We discovered this 3rd body in working with women to gain the fitness necessary to have a healthy recovery and enjoy motherhood. What we found was that women were often becoming more fit than they had been before pregnancy, with less body fat and more muscle, yet their clothes did not fit the same.  Sometimes the flaring of the ribs and/or hip bones made for a larger waist – despite less fat!

Many clients also feel a new, deeper sense of their core developed. In fact, over time they realized they actually liked this body better in some ways! After all, they came into the world with the pre-pregnancy body, but this body they actually created out of the profound experience of the physical self that pregnancy and birth provide. It extended the empowerment of birth into motherhood.

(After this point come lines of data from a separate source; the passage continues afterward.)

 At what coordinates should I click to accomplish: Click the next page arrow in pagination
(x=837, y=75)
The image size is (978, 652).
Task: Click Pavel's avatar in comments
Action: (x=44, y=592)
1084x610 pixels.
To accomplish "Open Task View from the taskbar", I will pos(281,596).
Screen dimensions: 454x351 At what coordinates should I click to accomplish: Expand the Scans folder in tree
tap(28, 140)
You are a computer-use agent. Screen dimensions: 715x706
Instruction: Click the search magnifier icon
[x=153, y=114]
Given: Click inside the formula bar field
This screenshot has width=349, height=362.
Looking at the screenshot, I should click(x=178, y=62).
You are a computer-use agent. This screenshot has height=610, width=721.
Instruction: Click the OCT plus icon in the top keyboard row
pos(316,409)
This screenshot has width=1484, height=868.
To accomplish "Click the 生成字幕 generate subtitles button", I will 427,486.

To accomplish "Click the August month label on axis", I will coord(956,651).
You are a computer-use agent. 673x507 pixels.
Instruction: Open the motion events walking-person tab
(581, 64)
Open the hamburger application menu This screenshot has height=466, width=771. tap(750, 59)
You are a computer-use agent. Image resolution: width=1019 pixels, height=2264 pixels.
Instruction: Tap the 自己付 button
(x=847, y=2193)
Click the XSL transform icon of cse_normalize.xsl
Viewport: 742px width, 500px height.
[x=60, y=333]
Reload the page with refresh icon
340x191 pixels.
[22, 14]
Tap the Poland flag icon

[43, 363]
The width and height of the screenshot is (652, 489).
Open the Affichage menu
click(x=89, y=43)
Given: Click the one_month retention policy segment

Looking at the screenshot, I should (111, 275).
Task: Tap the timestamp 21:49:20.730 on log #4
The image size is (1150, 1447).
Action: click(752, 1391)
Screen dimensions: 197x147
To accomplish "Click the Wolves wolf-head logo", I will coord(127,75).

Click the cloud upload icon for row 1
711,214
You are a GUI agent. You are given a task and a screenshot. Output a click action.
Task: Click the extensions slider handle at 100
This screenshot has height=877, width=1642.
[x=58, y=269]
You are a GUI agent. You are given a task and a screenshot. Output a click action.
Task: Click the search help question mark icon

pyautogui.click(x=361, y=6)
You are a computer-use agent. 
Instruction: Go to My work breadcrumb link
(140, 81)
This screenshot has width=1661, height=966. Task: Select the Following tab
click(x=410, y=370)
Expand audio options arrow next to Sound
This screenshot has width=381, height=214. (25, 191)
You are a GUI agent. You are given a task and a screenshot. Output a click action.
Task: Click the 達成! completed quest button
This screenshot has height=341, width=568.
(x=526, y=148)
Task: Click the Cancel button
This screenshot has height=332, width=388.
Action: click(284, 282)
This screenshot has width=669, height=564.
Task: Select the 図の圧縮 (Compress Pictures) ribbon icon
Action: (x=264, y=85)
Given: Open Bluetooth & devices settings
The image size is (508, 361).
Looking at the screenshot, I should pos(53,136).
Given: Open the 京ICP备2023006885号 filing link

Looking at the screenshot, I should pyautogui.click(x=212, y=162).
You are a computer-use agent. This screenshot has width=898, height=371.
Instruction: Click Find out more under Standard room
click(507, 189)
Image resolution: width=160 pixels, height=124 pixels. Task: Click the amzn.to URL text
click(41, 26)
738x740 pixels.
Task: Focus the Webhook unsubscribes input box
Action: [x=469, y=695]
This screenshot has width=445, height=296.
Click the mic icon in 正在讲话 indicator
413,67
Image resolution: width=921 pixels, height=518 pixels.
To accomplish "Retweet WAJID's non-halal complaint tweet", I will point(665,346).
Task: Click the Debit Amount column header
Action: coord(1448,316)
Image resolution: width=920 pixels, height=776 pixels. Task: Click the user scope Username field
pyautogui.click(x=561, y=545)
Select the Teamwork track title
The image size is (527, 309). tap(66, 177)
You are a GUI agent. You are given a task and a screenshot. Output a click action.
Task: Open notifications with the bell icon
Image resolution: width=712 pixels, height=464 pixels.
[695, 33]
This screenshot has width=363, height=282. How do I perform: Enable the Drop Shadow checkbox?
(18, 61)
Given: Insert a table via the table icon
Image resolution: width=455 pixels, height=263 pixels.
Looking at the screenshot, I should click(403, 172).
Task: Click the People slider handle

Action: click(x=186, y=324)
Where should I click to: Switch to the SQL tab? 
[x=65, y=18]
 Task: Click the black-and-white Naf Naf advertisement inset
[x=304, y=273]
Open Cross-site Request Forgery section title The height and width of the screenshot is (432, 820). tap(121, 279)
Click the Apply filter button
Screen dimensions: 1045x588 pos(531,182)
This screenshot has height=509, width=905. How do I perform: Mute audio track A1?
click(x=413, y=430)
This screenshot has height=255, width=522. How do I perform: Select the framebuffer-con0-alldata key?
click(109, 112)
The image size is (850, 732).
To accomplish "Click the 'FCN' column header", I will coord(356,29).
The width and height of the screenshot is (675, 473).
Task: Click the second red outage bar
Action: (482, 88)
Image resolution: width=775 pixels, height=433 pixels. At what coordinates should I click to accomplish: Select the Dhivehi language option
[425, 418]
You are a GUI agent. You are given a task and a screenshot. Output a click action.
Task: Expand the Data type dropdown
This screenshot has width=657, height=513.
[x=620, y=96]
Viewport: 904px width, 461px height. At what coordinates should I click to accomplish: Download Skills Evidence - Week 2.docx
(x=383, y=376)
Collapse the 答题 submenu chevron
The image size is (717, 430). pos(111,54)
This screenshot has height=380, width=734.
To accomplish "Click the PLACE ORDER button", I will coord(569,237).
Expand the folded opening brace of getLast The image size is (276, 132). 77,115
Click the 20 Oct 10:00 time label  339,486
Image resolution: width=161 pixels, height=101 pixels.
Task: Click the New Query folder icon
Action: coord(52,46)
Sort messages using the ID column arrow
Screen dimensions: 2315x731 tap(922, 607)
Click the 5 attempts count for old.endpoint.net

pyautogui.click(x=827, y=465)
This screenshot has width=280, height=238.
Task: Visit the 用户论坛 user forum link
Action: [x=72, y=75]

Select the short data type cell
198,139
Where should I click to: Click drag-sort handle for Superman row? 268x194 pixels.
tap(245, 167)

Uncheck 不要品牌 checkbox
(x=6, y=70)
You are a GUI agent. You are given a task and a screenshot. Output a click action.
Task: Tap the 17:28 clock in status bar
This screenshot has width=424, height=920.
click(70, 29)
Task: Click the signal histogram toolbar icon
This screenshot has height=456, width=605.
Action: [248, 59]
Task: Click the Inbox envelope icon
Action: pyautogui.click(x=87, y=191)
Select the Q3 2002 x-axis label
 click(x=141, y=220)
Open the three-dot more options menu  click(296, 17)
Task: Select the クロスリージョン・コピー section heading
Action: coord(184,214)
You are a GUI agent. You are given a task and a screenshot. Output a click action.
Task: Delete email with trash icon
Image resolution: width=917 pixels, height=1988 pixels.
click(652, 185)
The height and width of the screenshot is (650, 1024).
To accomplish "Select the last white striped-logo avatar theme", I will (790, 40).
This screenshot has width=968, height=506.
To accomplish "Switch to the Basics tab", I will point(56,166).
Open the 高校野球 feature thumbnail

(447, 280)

Extending this metaphor even further, of course, leads to the 4th and 5th bodies, if you have another child. Eventually, there are more bodies as women go through perimenopause, menopause, post menopause, and what I like to call the phenomenal wisdom stage. Each body represents a new opportunity to become someone strong and profound.

I figure I am to body #8 now, and in each stage I have found something incredible that I could not have at other stages. Long ago I gave up looking for my past bodies. Each one has been brilliant in some way, but in the end it had to be left behind if I was to enjoy life’s path to the fullest.

Living in the moment does require knowing where you are in time, space and energy. So, discard your past bodies with delight and move on. Use your energy to create yourself in the present.

It’s a process and you won’t fully live in your next body until you own the toll of the last one. A postpartum mom may experience hair loss, bigger feet, a mal-aligned spine, constant thirst if she is breastfeeding, exhaustion and a jelly belly. But, all these things will pass with time, if you eat right and exercise regularly. Oh, and you can bring the baby, who will have a blast meeting other babies!!